Clearly, Seqirus' drag on group earnings means it needs to get an "F" mark.
The balance sheet looks only marginally better with Net Debt falling by only $100m over DH24, although it must be noted that Dec halves are seasonally weaker than June halves (Net Debt was down $700m from 30 Dec23 balance date). Current Ratio is down on pcp, but still very manageable at 1.9 times.
As evidenced in JH24, company is throttling back on investment, with almost $200m reduction in investment in PP&E and Intangibles in DH24 vs pcp. FCF was $730m in the half ($1.87bn over the LTM), so they are doing what is needed to hit the debt on the head.
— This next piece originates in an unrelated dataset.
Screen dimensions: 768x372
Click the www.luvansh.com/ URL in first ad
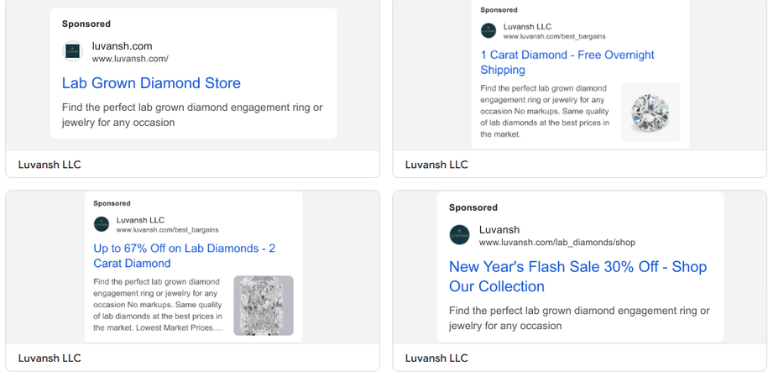130,59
While it is going to take a few years, the relevant metric I use (NIBD-to-EBIT) is certainly moving in the right direction as the numerator grows and the denominator contracts. (NIBD over past three December half years: DH22 = 5.0x, DH23 = 4.2x, DH24 = 3.8x)
So cash flow and balance sheet score a "C+" in my mind.
Weighted averaging all these qualitative scores results in the crude "B+" mark overall.
Trouble is, I think the market is not going to look any further than the required back-loading of the guidance into the second-half, and therefore conclude that this result is a ....er... "miss" (I think that's the term that gets used).
So while "B+" from me, I expect the market will score "E"
.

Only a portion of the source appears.